[Collected data entries]
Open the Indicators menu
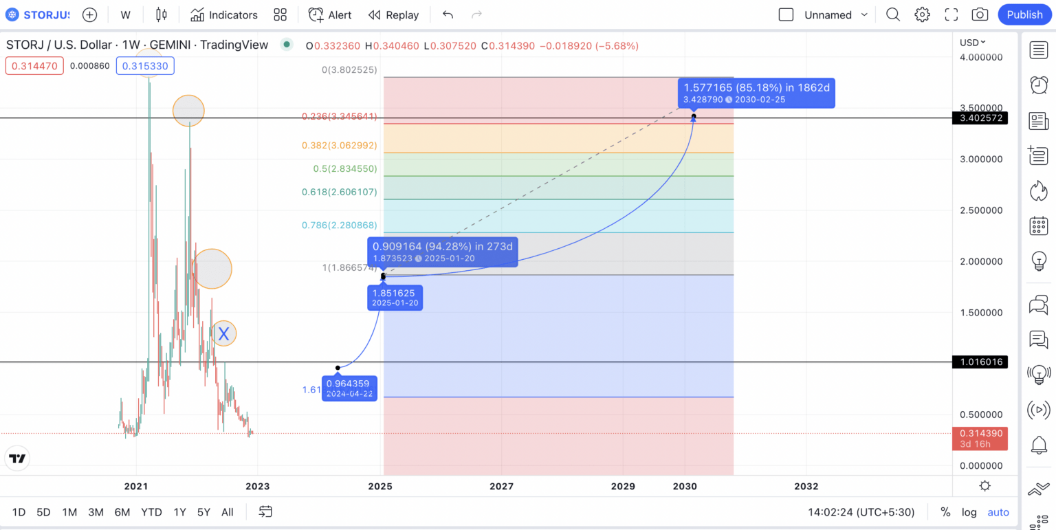Viewport: 1056px width, 530px height. 224,14
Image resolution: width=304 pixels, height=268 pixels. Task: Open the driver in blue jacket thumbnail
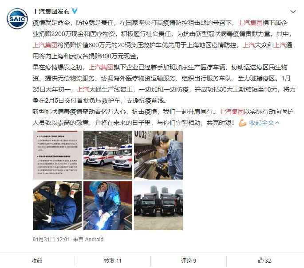[57, 206]
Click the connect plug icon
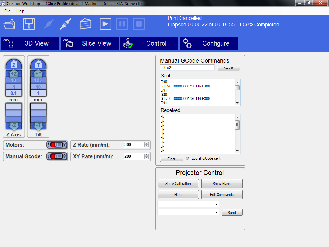Screen dimensions: 329x247 tap(66, 24)
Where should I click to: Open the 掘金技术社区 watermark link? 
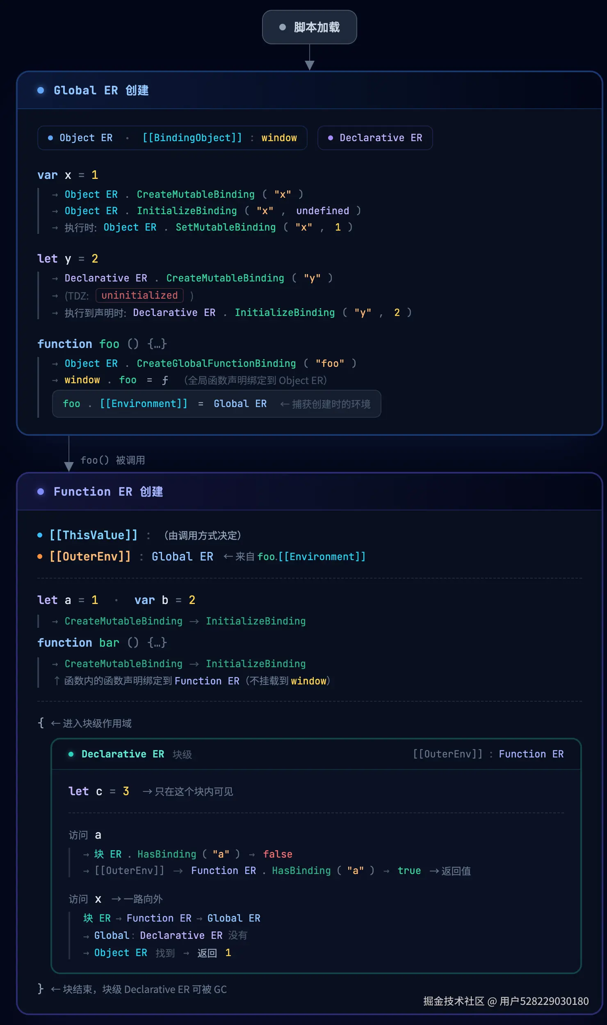506,1001
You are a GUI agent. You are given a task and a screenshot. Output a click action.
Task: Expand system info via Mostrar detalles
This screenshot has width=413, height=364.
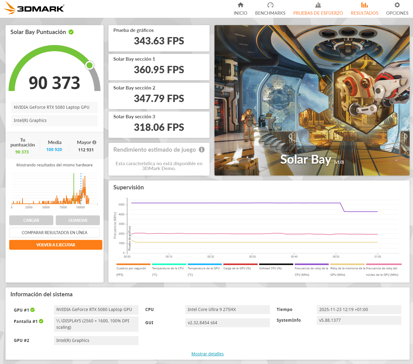[x=207, y=354]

▶ [What is required]:
With images omitted, retype the data word for word.

▶ [Expected answer]:
Open the Indicators menu
Viewport: 1056px width, 530px height. 224,14
Image resolution: width=304 pixels, height=268 pixels. Task: Open the driver in blue jacket thumbnail
[57, 206]
Click the connect plug icon
Screen dimensions: 329x247 tap(66, 24)
Where should I click to: Open the 掘金技术社区 watermark link? 
506,1001
You are a GUI agent. You are given a task and a screenshot. Output a click action.
Task: Expand system info via Mostrar detalles
This screenshot has width=413, height=364.
[x=207, y=354]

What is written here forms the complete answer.